Closely watched tests by the Environmental Protection Agency have found that the drinking water in Dimock, Pa., is safe to drink, despite concerns from some residents and environmentalists that nearby fracking had contaminated supplies.
For the past seven months, EPA sampled water at private wells serving 64 homes in the small northeastern Pennsylvania town, the primary setting of the anti-natural-gas documentary “Gasland.”
EPA found hazardous substances such as arsenic and manganese in water supplies at five of the homes in question, but said Wednesday that the residences have or will soon have treatment systems “that can reduce concentrations of those hazardous substances to acceptable levels at the tap.”
Agency officials also said EPA will conduct no further testing and will stop delivering fresh water to Dimock residents.
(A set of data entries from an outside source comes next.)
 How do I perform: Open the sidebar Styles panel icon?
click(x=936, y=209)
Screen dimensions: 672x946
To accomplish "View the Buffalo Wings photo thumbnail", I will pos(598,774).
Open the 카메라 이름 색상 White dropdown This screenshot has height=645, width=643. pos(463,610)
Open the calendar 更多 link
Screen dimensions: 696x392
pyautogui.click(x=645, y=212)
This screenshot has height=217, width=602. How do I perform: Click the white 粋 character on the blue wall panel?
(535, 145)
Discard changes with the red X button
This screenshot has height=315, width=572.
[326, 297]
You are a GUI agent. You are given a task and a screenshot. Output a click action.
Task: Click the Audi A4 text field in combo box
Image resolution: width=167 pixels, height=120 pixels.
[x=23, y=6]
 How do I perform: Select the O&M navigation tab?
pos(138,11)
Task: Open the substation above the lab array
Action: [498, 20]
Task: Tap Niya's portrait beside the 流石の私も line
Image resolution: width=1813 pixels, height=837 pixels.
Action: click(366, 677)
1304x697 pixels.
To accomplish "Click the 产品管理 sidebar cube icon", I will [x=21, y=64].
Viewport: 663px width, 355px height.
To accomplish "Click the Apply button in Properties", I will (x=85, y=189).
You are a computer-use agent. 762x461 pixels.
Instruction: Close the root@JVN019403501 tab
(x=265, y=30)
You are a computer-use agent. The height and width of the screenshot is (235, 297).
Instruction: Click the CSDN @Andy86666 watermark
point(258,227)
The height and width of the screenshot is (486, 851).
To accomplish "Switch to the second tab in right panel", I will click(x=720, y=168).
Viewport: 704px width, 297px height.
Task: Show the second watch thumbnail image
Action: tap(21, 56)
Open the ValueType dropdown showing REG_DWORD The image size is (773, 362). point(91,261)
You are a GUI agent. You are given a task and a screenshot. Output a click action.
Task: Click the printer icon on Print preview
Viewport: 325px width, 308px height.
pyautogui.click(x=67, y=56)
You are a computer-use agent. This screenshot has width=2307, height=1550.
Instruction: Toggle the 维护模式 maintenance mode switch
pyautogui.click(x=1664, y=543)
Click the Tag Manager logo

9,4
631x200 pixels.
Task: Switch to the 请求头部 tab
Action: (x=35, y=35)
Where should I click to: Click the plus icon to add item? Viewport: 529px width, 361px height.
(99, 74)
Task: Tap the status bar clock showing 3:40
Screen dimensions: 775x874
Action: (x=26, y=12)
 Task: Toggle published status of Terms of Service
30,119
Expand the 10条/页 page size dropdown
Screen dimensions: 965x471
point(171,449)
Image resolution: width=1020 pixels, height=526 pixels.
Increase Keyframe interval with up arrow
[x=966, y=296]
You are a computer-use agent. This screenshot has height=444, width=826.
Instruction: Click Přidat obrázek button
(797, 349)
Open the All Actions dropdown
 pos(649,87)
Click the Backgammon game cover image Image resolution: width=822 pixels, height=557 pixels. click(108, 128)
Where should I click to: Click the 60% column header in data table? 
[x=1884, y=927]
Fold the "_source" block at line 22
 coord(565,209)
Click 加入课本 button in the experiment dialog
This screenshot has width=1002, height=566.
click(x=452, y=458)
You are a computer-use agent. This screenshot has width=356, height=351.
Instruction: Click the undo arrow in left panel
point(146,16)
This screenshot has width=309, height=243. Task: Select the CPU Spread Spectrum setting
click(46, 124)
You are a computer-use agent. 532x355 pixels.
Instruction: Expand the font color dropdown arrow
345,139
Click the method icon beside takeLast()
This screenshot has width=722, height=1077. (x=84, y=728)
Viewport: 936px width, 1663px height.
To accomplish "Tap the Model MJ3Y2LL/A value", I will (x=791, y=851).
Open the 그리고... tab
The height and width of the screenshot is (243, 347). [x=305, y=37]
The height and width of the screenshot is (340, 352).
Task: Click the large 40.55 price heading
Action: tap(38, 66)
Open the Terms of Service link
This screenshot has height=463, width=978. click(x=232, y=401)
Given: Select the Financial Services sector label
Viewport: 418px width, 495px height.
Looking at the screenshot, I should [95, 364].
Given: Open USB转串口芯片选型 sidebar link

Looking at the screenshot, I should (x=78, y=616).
“The sampling and an evaluation of the particular circumstances at each home did not indicate levels of contaminants that would give EPA reason to take further action,” EPA Regional Administrator Shawn M. Garvin said in a statement. “Throughout EPA’s work in Dimock, the agency has used the best available scientific data to provide clarity to Dimock residents and address their concerns about the safety of their drinking water.”
Located in Susquehanna County, an epicenter of Pennsylvania’s Marcellus Shale gas boom, Dimock had become a lightning rod in the ongoing debate about the safety of hydraulic fracturing, more commonly known as fracking.
The controversial process uses millions of gallons of water, mixed with sand and chemicals, to break apart underground rock and release massive quantities of now-usable natural gas.
Dimock was the site of frequent protests and had been held up by environmentalists as an example of the problems caused by fracking. The chemicals used during the process, they argue, find their way into water supplies.
In its Wednesday announcement, EPA made clear that the pollutants it identified occur naturally in the area.
Industry groups are painting Wednesday’s news as a significant victory, and as vindication that fracking is a safe process when done correctly and within the proper state regulatory frameworks.
“We are very pleased that EPA has arrived upon these fact-based findings,” said Kathryn Klaber, president of the Marcellus Shale Coalition, which represents companies doing business in the region.
“We are now able to close this chapter once and for all,” she said.
The announcement comes as EPA is in the midst of a broader study on the possible links between water pollution and fracking. The preliminary results of that investigation, which is examining sites in Pennsylvania and a handful of other states, are due by the end of the year.